┌─ RECORDS PROVIDED

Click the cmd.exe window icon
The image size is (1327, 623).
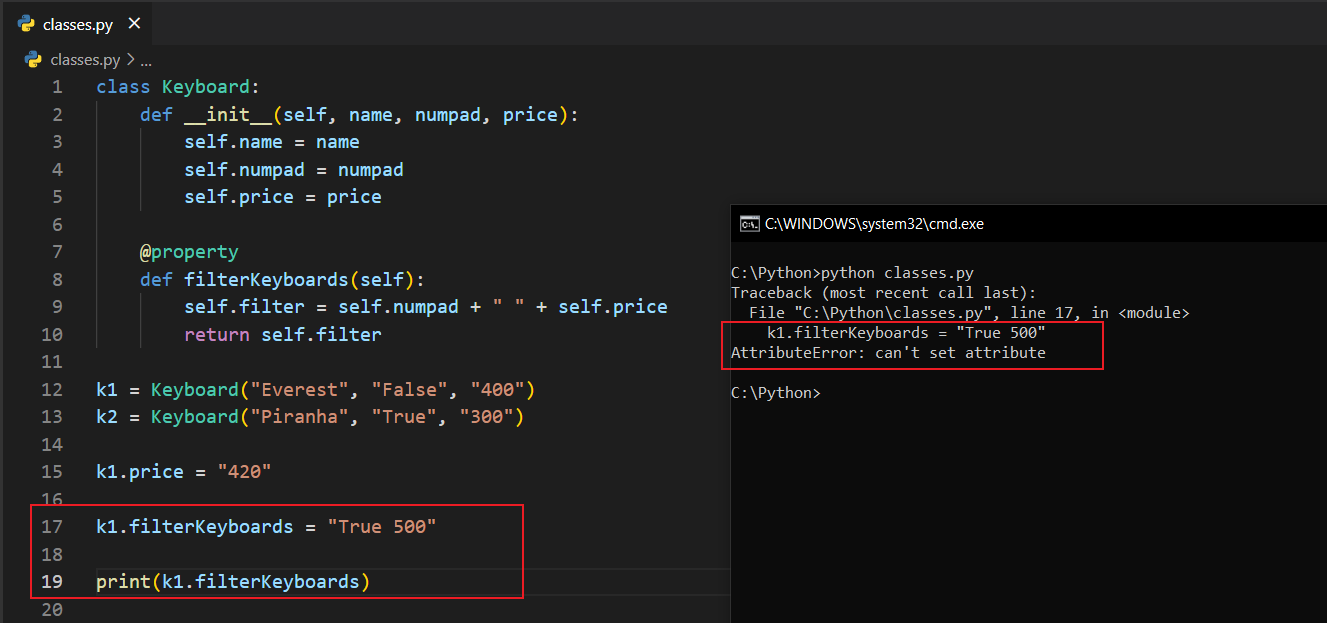click(x=748, y=224)
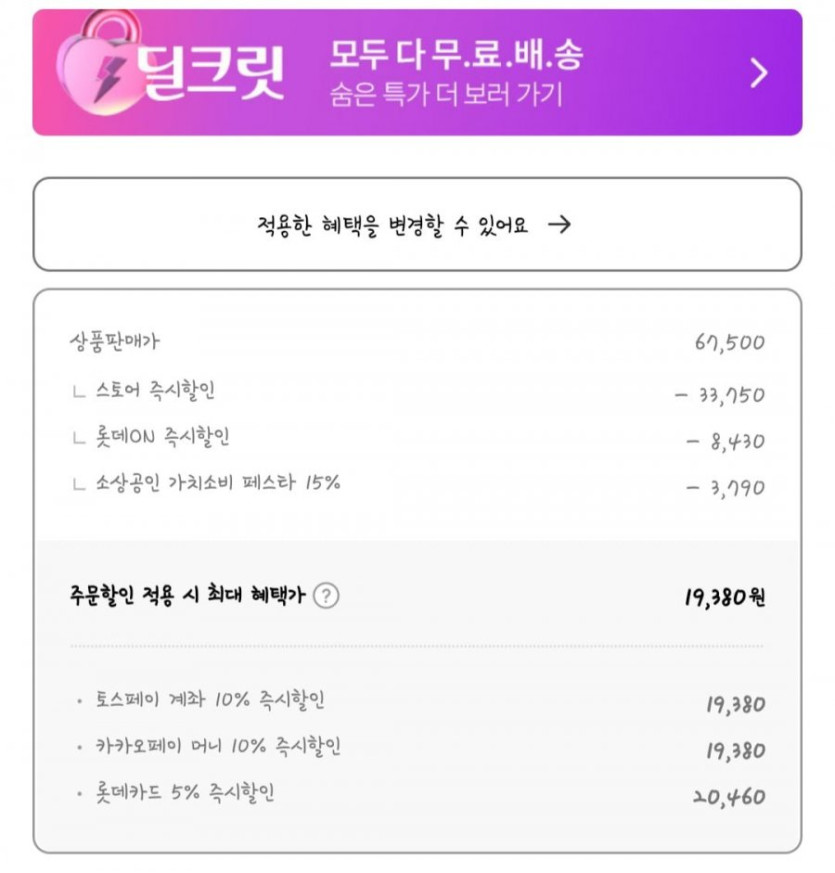The height and width of the screenshot is (873, 835).
Task: Select the 상품판매가 label
Action: point(115,341)
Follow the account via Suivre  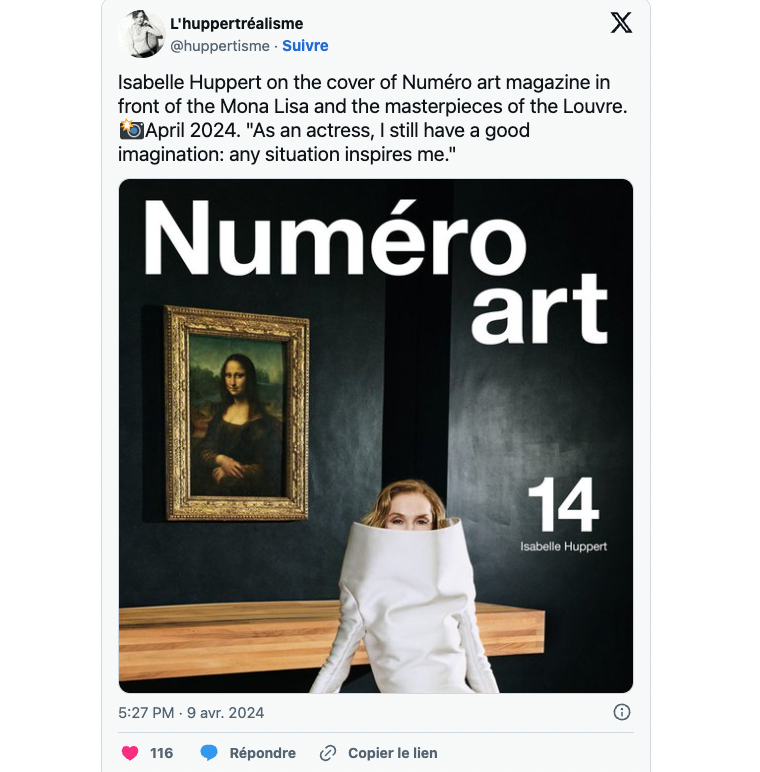(305, 46)
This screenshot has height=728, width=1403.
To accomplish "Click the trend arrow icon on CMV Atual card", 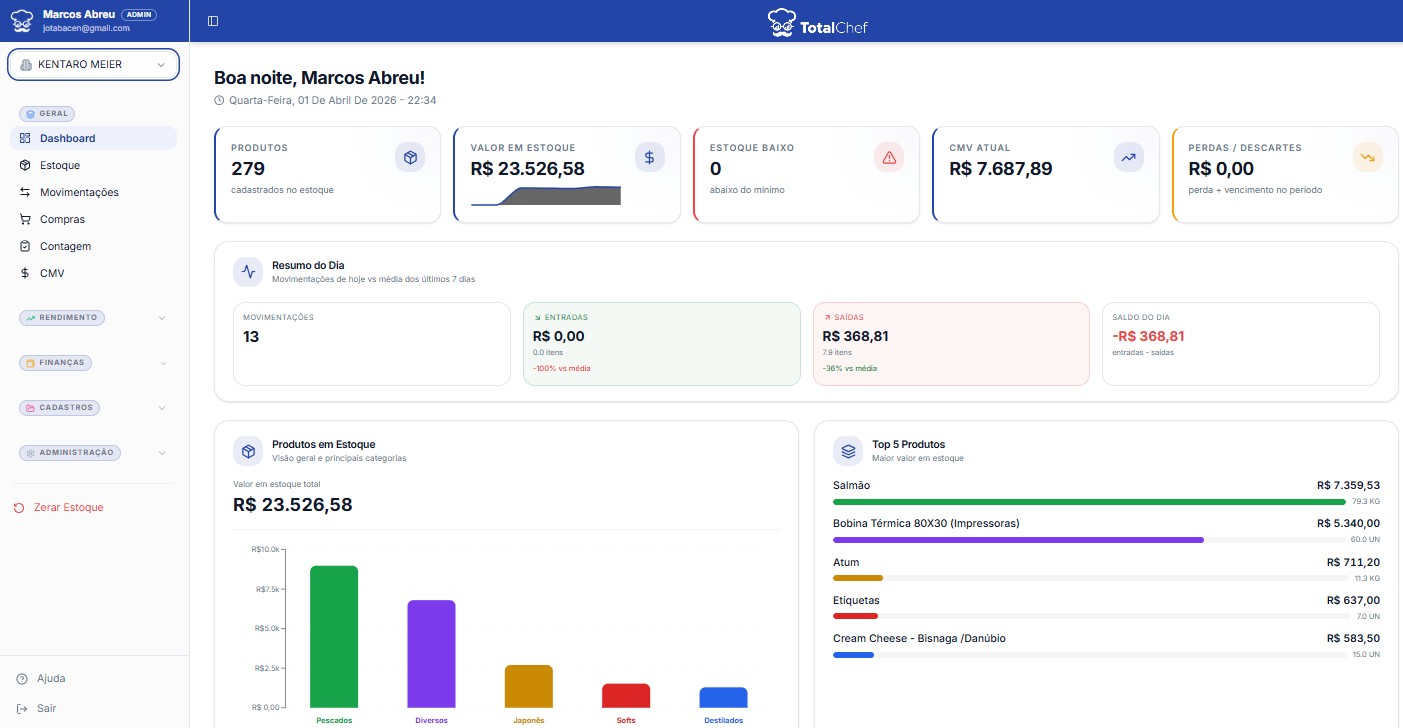I will pyautogui.click(x=1128, y=157).
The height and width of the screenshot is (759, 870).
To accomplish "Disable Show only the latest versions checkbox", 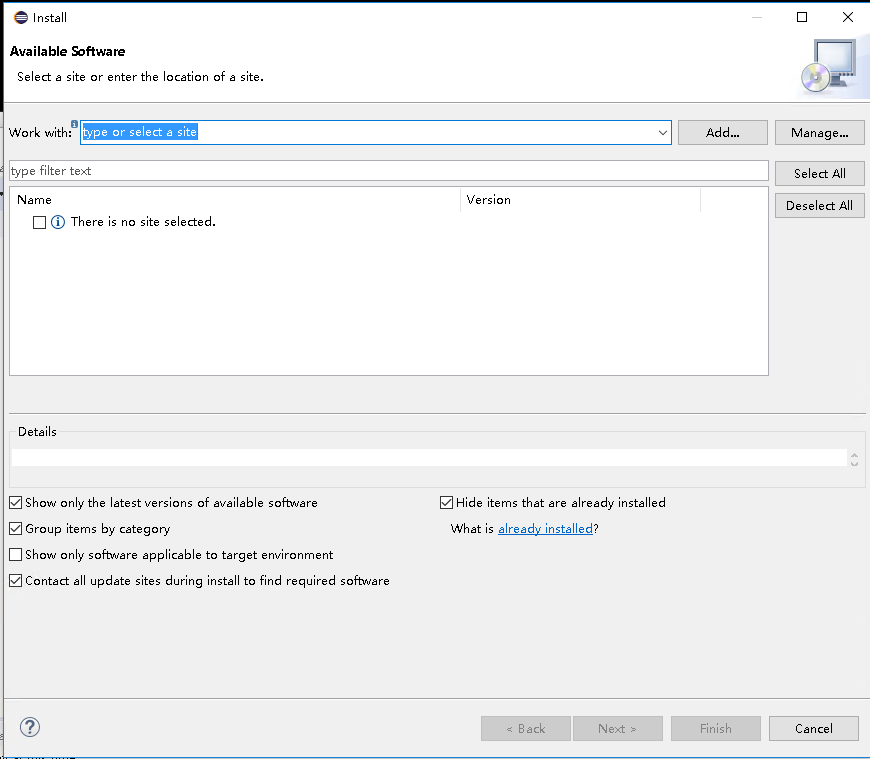I will [x=16, y=503].
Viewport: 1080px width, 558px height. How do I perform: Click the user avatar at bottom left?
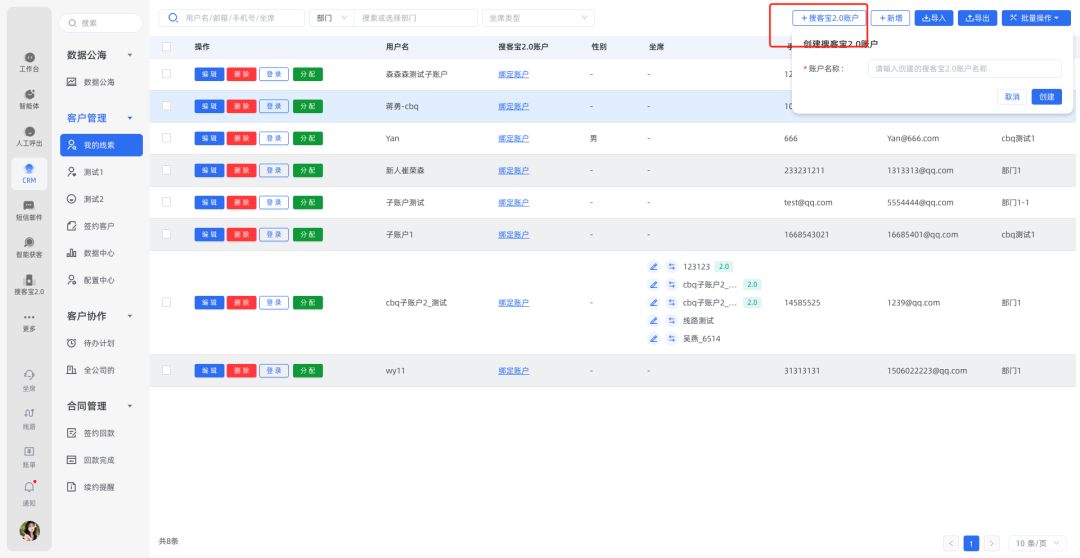(29, 531)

└─

BRIEF => Exactly the lines from the one that contains "Viewport: 1080px width, 558px" to the last line of the data, both included, should be set down, and no pictures should appear among them.

REPLY TO THE EXERCISE =>
Viewport: 1080px width, 558px height. How do I perform: Click the user avatar at bottom left?
(29, 531)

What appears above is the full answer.